You can see that the equation is dimensionally incorrect. You have to ask the person who expects you to solve the problem about it, but let's set it aside for the time being. If you know you have to do the integral, you need to assemble its components. First and foremost is $d\vec S$. How would you write that as a vector? In other words, what is its direction and what is its magnitude?

 

[Benlaww]

So dS is the small surface vector which is the area on the end of the wire (πR^2) pointing normally outward in the z direction?

 

[kuruman]

You got the direction right but not the magnitude.
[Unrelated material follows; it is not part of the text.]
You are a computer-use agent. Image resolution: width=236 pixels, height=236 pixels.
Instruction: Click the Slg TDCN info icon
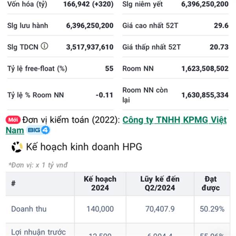[44, 46]
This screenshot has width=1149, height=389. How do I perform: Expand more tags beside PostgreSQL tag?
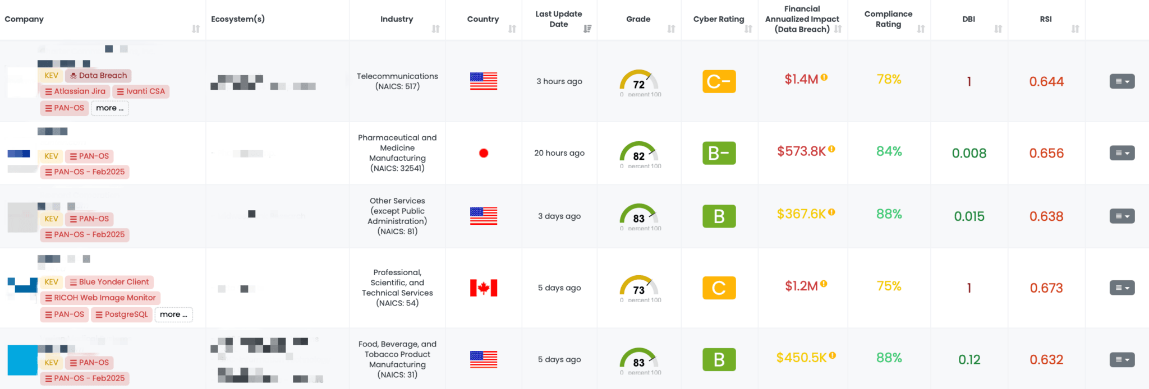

See here how to write the magnitude.

 

[Benlaww]

so dS = r dr dθ Z
as there's no terms in θ, after canceling terms becomes:

(j_0/a^2) ∫ sin(ar) dr - (j_0/a) ∫ rcos(ar) dr

 

[Delta2]

I think you are doing the hard way by calculating a surface integral. In the OP you write something that inspires for a clever shortcut, $$\oint \mathbf{H}\cdot d\mathbf{l}=I_{\text{free_enclosed}}$$

This integral will be much easier to find since the given H has azimuthal symmetry and is in the $\hat\phi$ direction, so just choose as loop of integration any circle of radius r.

 

[Benlaww]

So would it be
∫ H . 2πr dr with bounds 0 and R?

 

[Delta2]

So would it be
∫ H . 2πr dr with bounds 0 and R?

Nope, dl of post #8 and your dr are not the same, the integral of H around a circle of radius r, will essentially be $$H\cdot 2\pi r$$ that is just a multiplication because H has azimuthal symmetry and is in the $\hat\phi$ direction.

 

[Benlaww]

So H.2πr = I _ free enclosed? Does r stay as r or does it go to R?

 

[Delta2]

So H.2πr = I _ free enclosed? Does r stay as r or does it go to R?

After you multiply you can put r=R to find the total enclosed current.

 

[Benlaww]

Thank you so much! This is a great help!